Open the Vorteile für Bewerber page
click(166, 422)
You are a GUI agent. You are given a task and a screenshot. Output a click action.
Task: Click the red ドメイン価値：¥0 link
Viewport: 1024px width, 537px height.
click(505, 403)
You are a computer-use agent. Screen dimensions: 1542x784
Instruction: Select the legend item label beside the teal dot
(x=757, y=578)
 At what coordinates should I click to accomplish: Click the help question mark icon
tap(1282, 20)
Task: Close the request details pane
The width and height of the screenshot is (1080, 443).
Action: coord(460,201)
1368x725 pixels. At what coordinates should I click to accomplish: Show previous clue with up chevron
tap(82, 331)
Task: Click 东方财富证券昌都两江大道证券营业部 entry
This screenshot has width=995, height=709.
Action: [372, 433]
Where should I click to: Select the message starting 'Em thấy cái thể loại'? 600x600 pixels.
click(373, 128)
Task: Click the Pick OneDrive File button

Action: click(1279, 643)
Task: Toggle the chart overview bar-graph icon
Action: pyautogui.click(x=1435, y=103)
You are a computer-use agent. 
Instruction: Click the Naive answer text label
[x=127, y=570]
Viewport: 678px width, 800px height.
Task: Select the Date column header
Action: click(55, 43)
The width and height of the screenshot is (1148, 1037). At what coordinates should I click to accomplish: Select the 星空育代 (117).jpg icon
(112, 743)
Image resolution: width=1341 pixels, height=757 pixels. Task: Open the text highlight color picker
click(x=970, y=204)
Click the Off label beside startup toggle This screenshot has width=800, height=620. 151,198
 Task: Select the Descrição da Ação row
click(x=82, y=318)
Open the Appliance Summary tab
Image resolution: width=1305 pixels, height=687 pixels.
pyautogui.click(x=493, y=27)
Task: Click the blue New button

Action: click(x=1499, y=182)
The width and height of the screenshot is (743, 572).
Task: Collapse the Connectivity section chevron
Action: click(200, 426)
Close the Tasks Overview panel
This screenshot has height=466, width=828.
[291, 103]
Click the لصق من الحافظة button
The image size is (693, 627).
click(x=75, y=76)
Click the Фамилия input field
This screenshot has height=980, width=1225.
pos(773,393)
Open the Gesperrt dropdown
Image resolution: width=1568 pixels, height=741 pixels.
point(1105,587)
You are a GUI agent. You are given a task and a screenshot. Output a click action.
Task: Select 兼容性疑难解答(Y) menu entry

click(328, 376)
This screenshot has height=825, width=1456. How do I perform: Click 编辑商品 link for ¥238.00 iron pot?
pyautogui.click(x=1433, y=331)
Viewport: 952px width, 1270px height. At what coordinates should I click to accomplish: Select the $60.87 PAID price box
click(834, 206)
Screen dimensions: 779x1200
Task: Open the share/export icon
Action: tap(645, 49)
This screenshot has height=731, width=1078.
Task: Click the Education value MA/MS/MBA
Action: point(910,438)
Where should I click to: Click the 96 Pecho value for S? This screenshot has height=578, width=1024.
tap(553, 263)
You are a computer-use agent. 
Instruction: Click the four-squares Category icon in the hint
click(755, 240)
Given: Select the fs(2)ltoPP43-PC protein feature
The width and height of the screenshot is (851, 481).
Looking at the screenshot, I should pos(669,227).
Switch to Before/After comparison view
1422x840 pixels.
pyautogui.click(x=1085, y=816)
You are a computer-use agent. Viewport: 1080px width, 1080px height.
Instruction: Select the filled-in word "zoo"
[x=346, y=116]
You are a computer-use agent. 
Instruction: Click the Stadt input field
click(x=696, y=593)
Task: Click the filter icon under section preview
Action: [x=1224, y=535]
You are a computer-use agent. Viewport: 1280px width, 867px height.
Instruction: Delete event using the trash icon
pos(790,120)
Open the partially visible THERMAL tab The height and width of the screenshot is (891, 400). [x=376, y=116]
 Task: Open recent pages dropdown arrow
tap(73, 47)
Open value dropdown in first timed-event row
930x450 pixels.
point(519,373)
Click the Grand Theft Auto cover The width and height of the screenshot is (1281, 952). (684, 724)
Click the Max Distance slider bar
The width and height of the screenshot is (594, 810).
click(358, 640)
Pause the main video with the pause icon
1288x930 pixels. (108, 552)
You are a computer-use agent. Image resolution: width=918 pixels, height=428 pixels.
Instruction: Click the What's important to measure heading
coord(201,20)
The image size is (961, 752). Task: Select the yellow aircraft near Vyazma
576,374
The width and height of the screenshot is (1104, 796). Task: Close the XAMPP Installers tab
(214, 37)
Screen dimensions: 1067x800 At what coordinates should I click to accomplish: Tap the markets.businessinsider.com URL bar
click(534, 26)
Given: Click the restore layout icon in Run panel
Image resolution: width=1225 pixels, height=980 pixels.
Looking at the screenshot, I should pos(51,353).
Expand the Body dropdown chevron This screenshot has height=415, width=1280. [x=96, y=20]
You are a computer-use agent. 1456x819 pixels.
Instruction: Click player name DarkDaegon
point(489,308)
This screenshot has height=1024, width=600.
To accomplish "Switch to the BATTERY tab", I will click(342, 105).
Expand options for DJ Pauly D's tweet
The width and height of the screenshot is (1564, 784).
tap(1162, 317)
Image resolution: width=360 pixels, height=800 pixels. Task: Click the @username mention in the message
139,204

■ ■ ■ ■ ■

Task item: Return only the lines spanning from the first line of the material through the line with "Task: Close the request details pane", copied exactly, both ends kept.

Response area:
Open the Vorteile für Bewerber page
click(166, 422)
You are a GUI agent. You are given a task and a screenshot. Output a click action.
Task: Click the red ドメイン価値：¥0 link
Viewport: 1024px width, 537px height.
click(505, 403)
You are a computer-use agent. Screen dimensions: 1542x784
Instruction: Select the legend item label beside the teal dot
(x=757, y=578)
 At what coordinates should I click to accomplish: Click the help question mark icon
tap(1282, 20)
Task: Close the request details pane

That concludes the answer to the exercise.